* [TO DO]:
1. Translate this sentence from the finale review into Spanish: "The most disappointing aspect of the entire finale was that it was based off an idea from eight years ago."
2. Please write out the passage of the finale review starting at "There are any" and ending at "done as well.".

── PASSAGE GIVEN ──

There are any number of ways to begin a review of the emotional How I Met Your Mother (HIMYM)finale, just as I believe there were several different tracks the writers could have chosen to cap off such a series. I was in no state to start writing until roughly 48 hours had passed since the episode had aired but after mulling it over I’ve made some personal reconciliations, as I hope many fellow HIMYM fans have done as well.
I did not like how the show ended. The most disappointing aspect of the entire finale was that it was based off an idea from eight years ago. For a show so grounded in character development, this conclusion is absolutely ridiculous and reductive. Sticking to an eight-year-old script is why we ended up witnessing so many shocking turns in the finale. I had hoped and expected that the creators would have been flexible enough with the ending to let it evolve along with the characters, instead of forcing the gang to subscribe to a pre-written fate that seems so ill-fitting to their situations by 2014.
On a more technical level, one of the major flaws of this last season was an issue in temporality. While HIMYM has done an excellent job in the past with its use of flashbacks, flash-forwards, pauses, fast-forwards, and more, I don’t think the creators used their last moments effectively. The reason a lot of us can’t get on board with the Ted-and-Robin (Josh Radnor and Cobie Smulders) reunion is because, on our television screens, Ted’s wife a.k.a. “the mother” had only died 10 minutes before we were supposed to be cheering Ted on in his next conquest. It all boils down to a timing problem: it can take years to progress through the stages of grief—and no doubt Ted and his kids had time to go through all five—but the HIMYM audience had barely that many seconds to process it all before we were expected to accept Ted’s umpteenth ‘re-return’ to Robin. We didn’t have that time, and that’s a large part of why there’s been so much backlash from fans towards the finale.
Season 9 should have spent a fraction of the time that it did on Barney (Neil Patrick Harris) and Robin’s destined-to-fail wedding, and focused much more on Ted and Tracy (Cristin Milioti). One of the show’s best features was its ability to make us fall in love with the mother in spite of her minimal screen-time, but we needed to see much more development of her relationship with Ted, and we certainly needed more than half a dozen family photos to commemorate her. On that note, many people claim that it was never about the mother or how Ted met her—it was about his journey there.

───
── PROVIDED RECORDS ──

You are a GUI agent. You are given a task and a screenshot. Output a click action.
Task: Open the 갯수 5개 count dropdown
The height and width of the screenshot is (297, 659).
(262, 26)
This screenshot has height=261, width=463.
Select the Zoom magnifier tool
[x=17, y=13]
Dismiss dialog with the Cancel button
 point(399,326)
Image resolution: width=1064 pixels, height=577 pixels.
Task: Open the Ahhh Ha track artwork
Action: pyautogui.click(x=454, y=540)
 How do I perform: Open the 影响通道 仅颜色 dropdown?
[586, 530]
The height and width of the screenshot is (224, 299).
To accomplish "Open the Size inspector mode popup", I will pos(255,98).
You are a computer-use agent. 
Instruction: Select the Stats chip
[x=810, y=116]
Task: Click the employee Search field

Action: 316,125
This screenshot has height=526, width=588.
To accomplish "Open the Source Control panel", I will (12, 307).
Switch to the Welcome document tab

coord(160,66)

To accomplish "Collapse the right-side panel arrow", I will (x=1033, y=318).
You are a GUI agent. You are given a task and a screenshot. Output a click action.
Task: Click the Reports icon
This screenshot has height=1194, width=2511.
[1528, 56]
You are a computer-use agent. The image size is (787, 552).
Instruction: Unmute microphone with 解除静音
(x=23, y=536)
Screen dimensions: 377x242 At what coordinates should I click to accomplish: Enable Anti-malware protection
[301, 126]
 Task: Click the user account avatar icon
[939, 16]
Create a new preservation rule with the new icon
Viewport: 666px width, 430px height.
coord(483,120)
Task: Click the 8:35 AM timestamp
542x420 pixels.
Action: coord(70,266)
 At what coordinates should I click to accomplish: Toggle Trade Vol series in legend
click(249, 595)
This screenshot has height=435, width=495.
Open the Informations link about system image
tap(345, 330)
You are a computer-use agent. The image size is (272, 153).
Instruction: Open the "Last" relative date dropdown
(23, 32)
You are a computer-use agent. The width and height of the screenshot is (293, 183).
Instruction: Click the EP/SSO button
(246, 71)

───

* [SOLUTIONS BY TASK]:
1. El aspecto más decepcionante de todo el final fue que se basó en una idea de hace ocho años.

2.
There are any number of ways to begin a review of the emotional How I Met Your Mother (HIMYM)finale, just as I believe there were several different tracks the writers could have chosen to cap off such a series. I was in no state to start writing until roughly 48 hours had passed since the episode had aired but after mulling it over I’ve made some personal reconciliations, as I hope many fellow HIMYM fans have done as well.